スイスの高級時計メーカーVacheron Constantinがブロックチェーンを導入

スイスの高級時計製造会社Vacheron Constantin(ヴァシュロン コンスタンタン)が、時計の追跡にブロックチェーン技術の使用を開始すると発表しました。

1755年に設立されたVacheron Constantinは、世界最古のスイスの時計メーカーとして知られています。同社はビンテージ時計に 紙とデジタル、両方の証明書を発行し、製品と製造業者の完全な履歴を含む追加情報を証明書に記帳するためにブロックチェーン技術を使用します。 

Vacheron Constantinは、ブロックチェーンが偽造製品をなくすことが出来る方法で、その時計の真正性を保証するとともに、顧客を偽造品から守るために役立つ考え、同社は次のように述べています。

ブロックチェーンを使用すると、所有者が何度か変更されていても、その生涯を通じて監視に従う、本物の偽造防止デジタル証明書を作成できます。また、番号がそれぞれの製品に割り当てられ、時計の特性、価値、性質そして信憑性に関するデータを2つの不可分で安全なデータを作ります。

現在は専門家の手作業によって追跡していますが、Vacheron Constantinは、すぐにブロックチェーンの使用を開始し、改ざんできないデジタル証明書と紙ベースの証明書と共に販売されていきます。

このようにブロックチェーンとサプライチェーンの相性は非常に良く、ブロックチェーンを導入する企業はますます増えていきます。
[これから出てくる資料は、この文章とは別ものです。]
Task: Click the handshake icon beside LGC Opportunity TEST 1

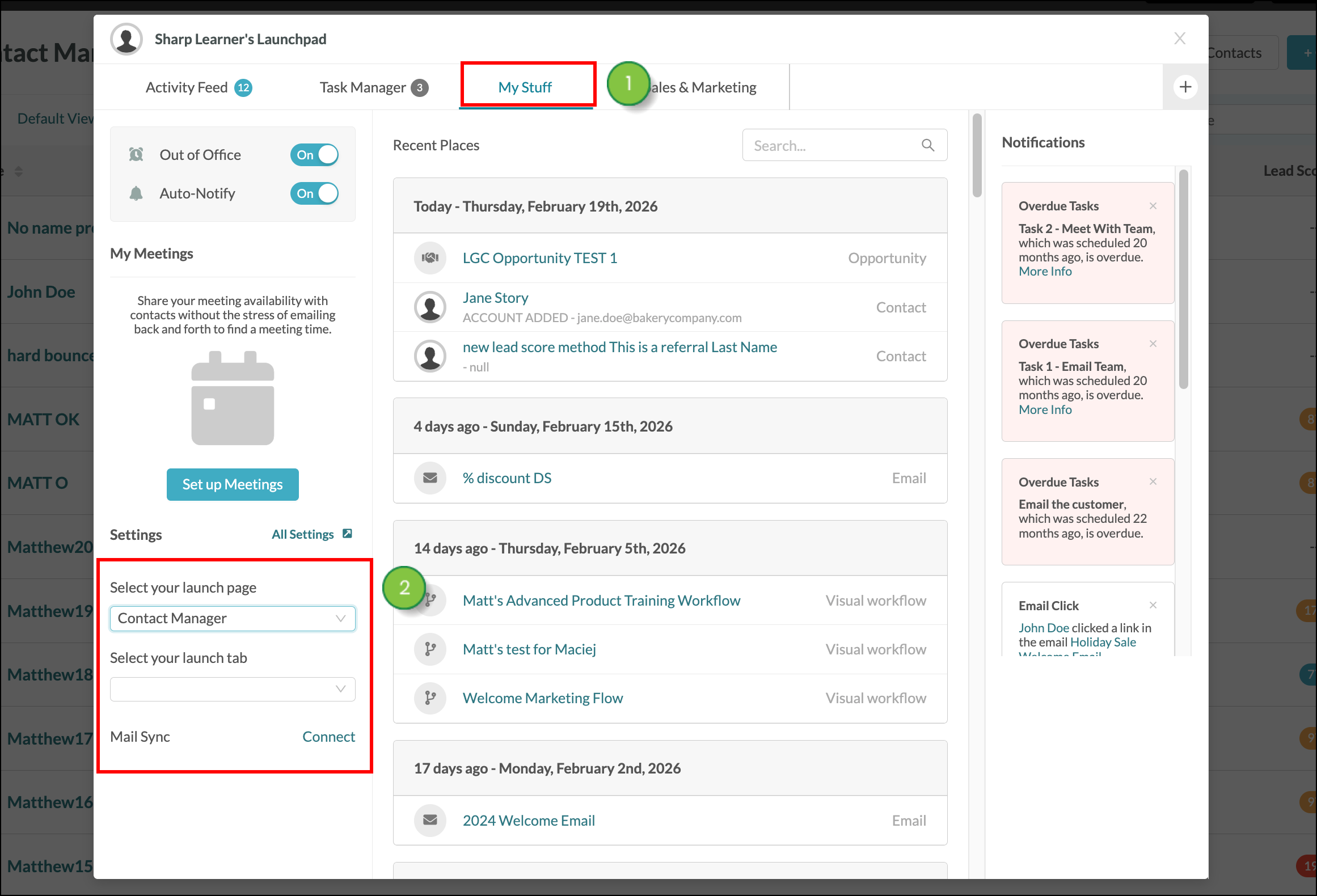Action: point(430,258)
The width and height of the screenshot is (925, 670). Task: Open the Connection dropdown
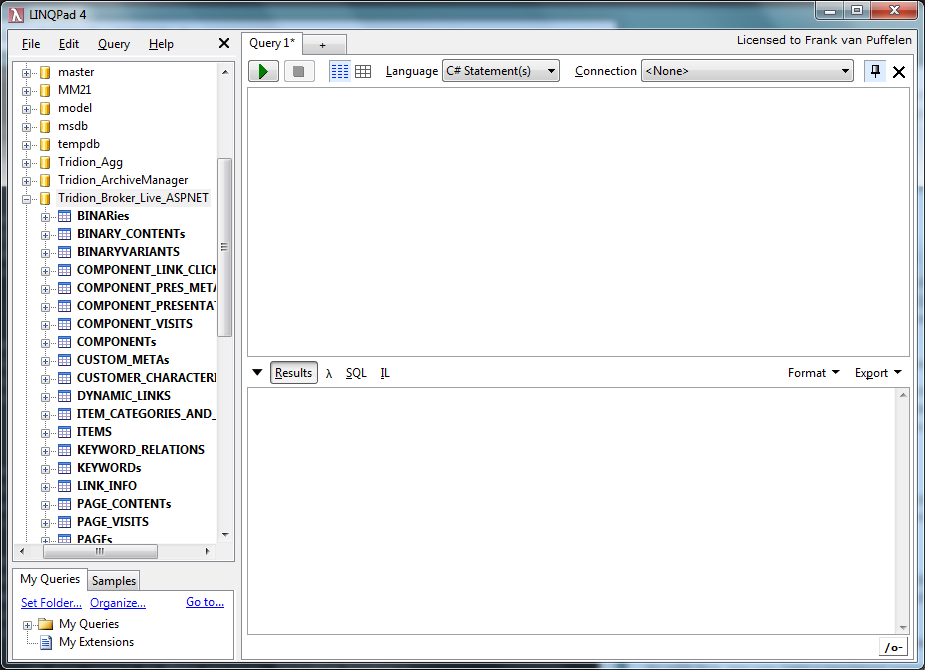tap(747, 71)
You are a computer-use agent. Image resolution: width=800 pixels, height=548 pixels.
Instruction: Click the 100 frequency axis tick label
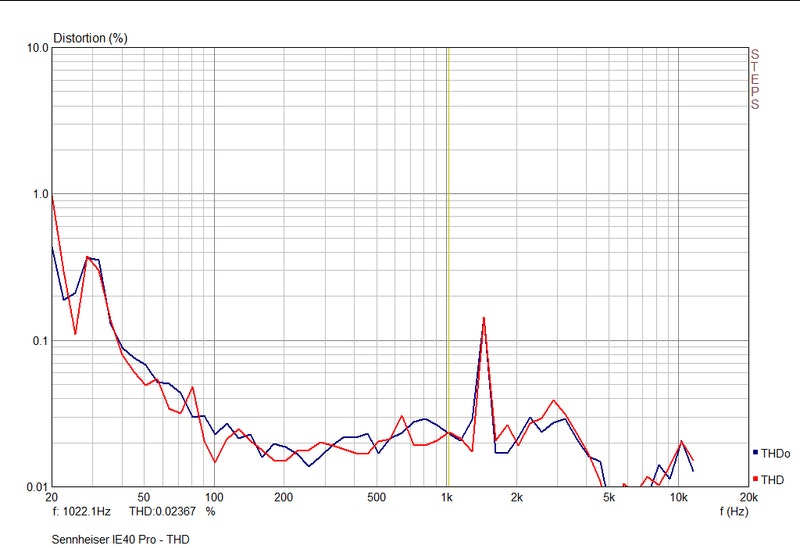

Louis VuittonとChristian Diorを運営するLVMHは商品の信頼性、安全性、価値を守るために Microsoft Azureとブロックチェーンソフトウェア技術会社ConsenSysと提携しました。  また、5月上旬には、世界の大手繊維メーカーのLenzingはファイバーサプライチェーンの透明性を高めるためにブロックチェーンを導入すると発表しました。また2020年にサプライチェーンのトレーサビリティプラットフォームを開始する予定です。

伊藤健次
このニュース、 伊藤が解説します。

 

高級ブランドがそのブランド価値を維持するために積極的にブロックチェーンを導入しております。

ここで重要なのは、顧客に対して「ブロックチェーンが信用を担保するものである」ということを認識させることです。

我々ブロックチェーン業界からすると当然のことに感じますが、一般消費者の方はまだブロックチェーンの理解も信用も低いでしょう。

高級ブランドがブロックチェーンに信頼を置いている。だから、ブロックチェーンは信用ができるという三段論法が成り立つことで一般認知が広がると考えられます。

ご存知の通り、ブロックチェーンには種類があり技術側の理解からするとブランドの信用担保をするために必要なブロックチェーンというのはこだわりがありますが、忘れてはいけないのは全て顧客の為に企業は導入をするという事です。

今後の ブロックチェーン競争には、その技術力のスペック競争だけでなく、マーケティング競争が勃発し、「信頼されているブロックチェーンであるかを証明すること」が必要になってくるでしょう。